Validators¶
Validators define the concrete validation class that a workflow step will call. One workflow step uses one validator. Validators bundle the Validibot contract revision, the catalog of step inputs/outputs and derivations the validator exposes, and optional organization-specific extensions (custom validators). The platform ships with stock validation types such as:
- BASIC — no provider backing; authors add assertions manually via the UI. These steps still produce rulesets so findings remain auditable, but there is no catalog beyond whatever the assertion references.
- JSON_SCHEMA / XML_SCHEMA — schema validations that require uploading or pasting schema content.
- ENERGYPLUS — advanced simulation validators with IDF/simulation options and catalog entries.
- FMU — simulation validators backed by FMI/FMU metadata and execution.
- SHACL — RDF graph validators backed by SHACL shapes and ontology resources.
- THERM — thermal-bridge validation support for THERM workflows.
- AI_ASSIST — template-driven AI validations (policy check, critic, etc.).
- CUSTOM_VALIDATOR — organization-defined validators registered via the custom validator UI (displayed as “Custom Basic Validator”).
Terminology note: ValidationType (the enum) describes the kind of validation being performed
(BASIC, JSON_SCHEMA, ENERGYPLUS, etc.), not the validator itself. Multiple Validator rows can share
the same ValidationType -- for example, several custom validators all use CUSTOM_VALIDATOR. Think
of it as "validation class type" rather than "validator type."
Validators are stored in the validators table. Each row records the following:
slug,name,description,validation_type,version- relationship to an organization (
org_id) andis_systemflag - timestamp fields plus the related
custom_validatorentry when the row was created by an org
version is a positive integer revision of the Validibot validator contract. It is not an
EnergyPlus, FMI, JSON Schema, SHACL, or ontology version. Those domain labels belong in
tags/metadata/capabilities when we expose them; the integer version keeps row identity, URL routing,
and "latest version" ordering deterministic.
Every workflow step references a validator row. During execution the validator tells the runtime which provider class to load, which helper functions are legal, and how to interpret rule and assertion catalogs.
Validator version families¶
Rows with the same slug and different integer version values are a validator family. The library
index shows only the latest visible row for each family. The default detail route also resolves to the
latest version:
Older versions stay addressable through hidden manual routes:
/app/validations/library/custom/basic-validator/versions/
/app/validations/library/custom/basic-validator/versions/1/
Older version detail pages are read-only. Workflow steps are not rewritten when a newer validator
version appears; each step remains pinned to the exact Validator FK it was configured with.

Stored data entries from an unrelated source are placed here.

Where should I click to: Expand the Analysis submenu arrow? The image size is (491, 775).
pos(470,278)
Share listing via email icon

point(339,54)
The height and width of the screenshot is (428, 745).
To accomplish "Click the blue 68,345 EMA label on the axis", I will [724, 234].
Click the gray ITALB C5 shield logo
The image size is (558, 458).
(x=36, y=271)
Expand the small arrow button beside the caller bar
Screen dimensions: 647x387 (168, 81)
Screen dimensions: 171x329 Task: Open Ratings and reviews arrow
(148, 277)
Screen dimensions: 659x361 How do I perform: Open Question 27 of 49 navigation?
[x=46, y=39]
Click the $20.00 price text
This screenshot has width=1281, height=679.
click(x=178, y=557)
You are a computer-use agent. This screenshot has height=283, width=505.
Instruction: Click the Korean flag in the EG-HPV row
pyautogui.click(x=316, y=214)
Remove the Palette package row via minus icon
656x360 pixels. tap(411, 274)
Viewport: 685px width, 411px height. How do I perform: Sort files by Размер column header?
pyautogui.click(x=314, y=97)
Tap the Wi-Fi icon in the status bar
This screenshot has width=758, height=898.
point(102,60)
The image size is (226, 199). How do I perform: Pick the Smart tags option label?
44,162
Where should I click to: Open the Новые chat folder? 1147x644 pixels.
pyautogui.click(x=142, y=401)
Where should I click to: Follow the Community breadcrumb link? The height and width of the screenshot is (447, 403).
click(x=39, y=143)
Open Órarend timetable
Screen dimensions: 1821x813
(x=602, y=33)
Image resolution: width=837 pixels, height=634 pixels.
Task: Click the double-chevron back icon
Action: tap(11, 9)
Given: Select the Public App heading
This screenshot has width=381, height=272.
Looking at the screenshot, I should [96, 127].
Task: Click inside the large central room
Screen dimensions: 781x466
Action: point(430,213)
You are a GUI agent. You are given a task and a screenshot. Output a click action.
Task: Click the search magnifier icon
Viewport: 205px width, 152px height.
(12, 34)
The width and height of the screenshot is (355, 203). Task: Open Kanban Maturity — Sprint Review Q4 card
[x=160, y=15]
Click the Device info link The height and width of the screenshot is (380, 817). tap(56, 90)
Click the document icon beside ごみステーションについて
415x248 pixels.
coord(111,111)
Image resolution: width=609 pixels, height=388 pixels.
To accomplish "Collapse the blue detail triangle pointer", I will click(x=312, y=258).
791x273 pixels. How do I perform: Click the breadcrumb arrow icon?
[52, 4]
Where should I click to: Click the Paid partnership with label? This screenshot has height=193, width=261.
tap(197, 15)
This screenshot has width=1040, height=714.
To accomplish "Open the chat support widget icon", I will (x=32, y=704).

Catalog entries (step inputs, step outputs, derivations)¶
Validators own the canonical catalog describing what the validator can read or emit. The catalog is stored across two models:
StepIODefinition— one row per step input or step output (the values that surface in thei.*ando.*CEL namespaces). The legacy database table name (validations_signaldefinition) is preserved viaMeta.db_table; only the Python class was renamed.Derivation— one row per computed value, defined by a CEL expression over signals and other derivations.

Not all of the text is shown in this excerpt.